Dedi: “Evlat; İbadet, Salat, Zina, Nikah gibi ibarelerden önce bir ibare var ki, sen onu tarif etmekle işe başlamazsan, kalanlar havada kalır, yerlerine oturmaz. Önce o ibareyi anlayacaksın, onu tanıyacaksın ki, temelin sağlam olsun, üstüne koyduğun diğer malzemeler yıkılmasın”
Dedim: “Dedem, bu her şeyden önce gelen, her şeyin evveli olan ibare de nedir?”
Dedi: “Her şeyin evveli olan o ibare, ALLAHTIR. Sen eğer Allah’ı tanımıyorsan, onu tarif edemiyorsan, kalanları yerlerine yerleştiremezsin. Onu anladıktan sonra gerisi çorap söküğü gibi gelecektir. Çünkü o Kuranı kolaylaştırmıştır.”
Dedim: “Dedem, bana şu senin anladığın Allah’ı anlatır mısın?”
Dedi ki: “Evlat bu Allah’ı sana anlatırım anlatmasına da, sen benim anlattıklarıma razı olamazsın. Hadi sen bir şekilde hazmettin, ama senin anlatacağın insanlar anlayamazlar ve geçmişte Hallaç-ı Mansur’u öldürdükleri gibi bize de eziyet ederler diye korkarım. Gerçi ölümden korkulmaz, ondan kaçış yoktur, ama ecel-i müsemma ile ölmek daha iyidir. Eğer benim anlattıklarıma dayanabilirsen, sana, benim anladığım Allah’ı anlatırım”

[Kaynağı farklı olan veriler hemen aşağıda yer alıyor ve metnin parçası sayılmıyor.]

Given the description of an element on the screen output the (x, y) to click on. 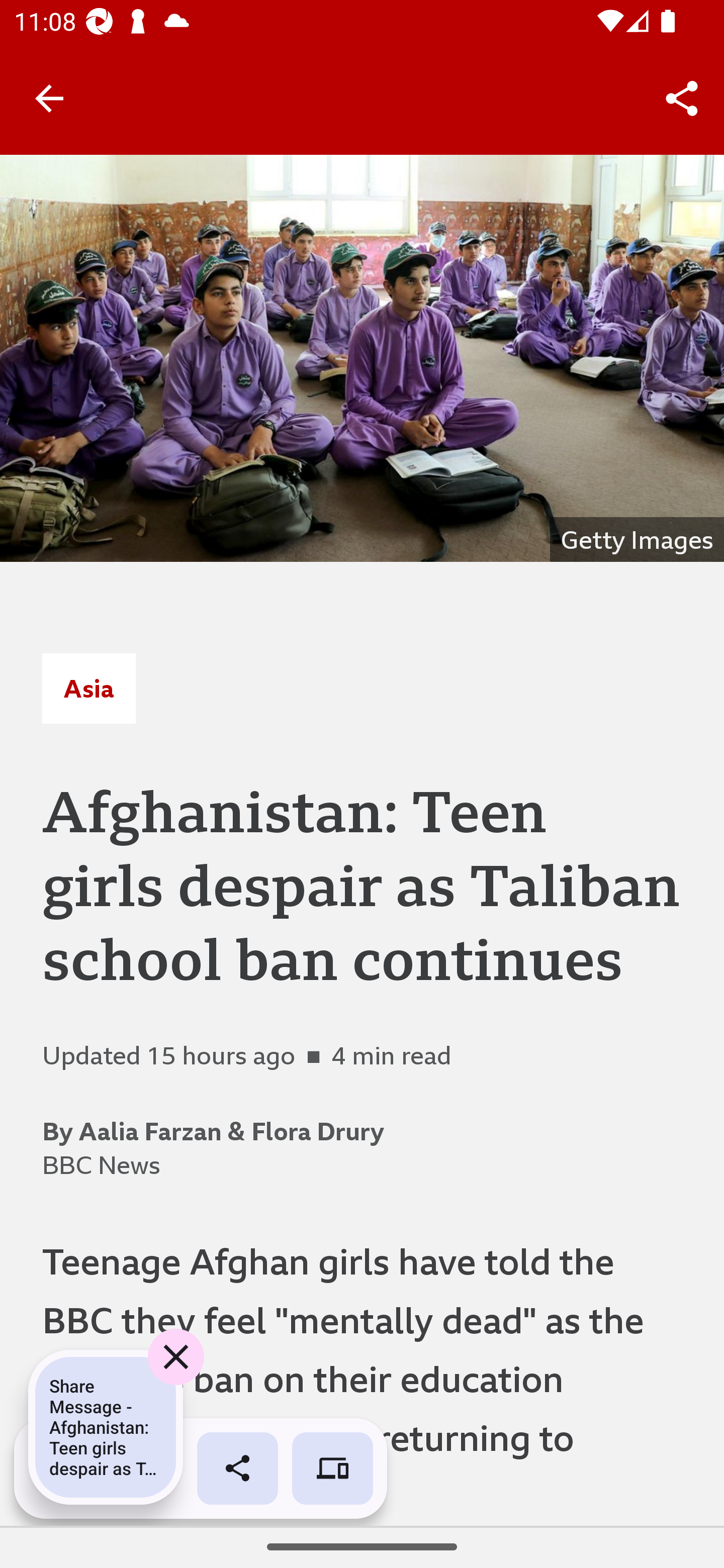
Back (49, 97)
Share (681, 98)
Asia (88, 688)
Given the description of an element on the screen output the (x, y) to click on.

Bundan sonra okuyacaklarınız, ALABAŞ KOCA’nın (kendisinin bu rumuzla bilinmesini istedi) Allah hakkında bana anlattıklarının kısa bir özetidir.
Amerikan bilardosunu bilirsin. Masanın ortasına bir sürü topu bir arada koyarlar ve ilk başlayan oyuncu öyle vurmaya çalışır ki, o tek vuruşta bütün toplar deliklere girsin. Ama bu mümkün olmaz. Zira ne bilgi, ne de güç, vb yeterlidir. Allah ise her şeyi bilen, her şeye gücü yetendir. İşte o, yaklaşık 13,7 milyar yıl önce bu evreni oluşturan kuantlara bir kere dokundu (“kün/ol” dedi) ve hepsi, yerli yerine kendileri gidiyorlar. Bir kere planladı ve o plan, onun öngördüğü nihayete dek, değişmeden ve bir müdahale gerektirmeksizin işleyecek. Sübjektif müdahalelerde bulunmayacağını da, “ONUN SÜNNETULLAHINDA TEBDİL, TAYGİR VE İPTAL BULAMAZSIN” diyerek, bizi temin etti. Zaman içinde müdahale edecek şekilde de planlayabilirdi ve bu onda bir eksiklik de oluşturmazdı, ama o böyle yapmadı ve her şeyi baştan irade etti ve sadece “OL” dedi.
Kendisi zamana (ve mekana) bağlı olmamasına rağmen, kendinin gayri olanlar –bizler de dahil- zamana (ve mekana) bağlı idi.
Sonra bir şey oldu. Evrenin kütlesi ile kıyaslanınca adeta esamisi okunmayan, yok hükmünde olan varlığı ve evrenin oluşumuna göre (13,7 MİLYAR YIL); adından bahsedilmeye değer bir şey olana kadar geçen zaman, birkaç 10 BİN YILI geçmeyen İNSANI, ARZ’da/kıyasla EVRENDE “HALİFE” kıldı. Bu, gerçekten hayrete şayan bir şey idi ve buna şaşıranlar da oldu… İnsanı halife yaptı ve (kademe kademe) İNSAN TOPLULUĞUNU DA “VEKİL” YAPTI. Kendisine ait bütün HAK ve YETKİLERİNİ, GÖREV ve SORUMLULUKLARINI DA TOPLULUĞA DEVRETTİ.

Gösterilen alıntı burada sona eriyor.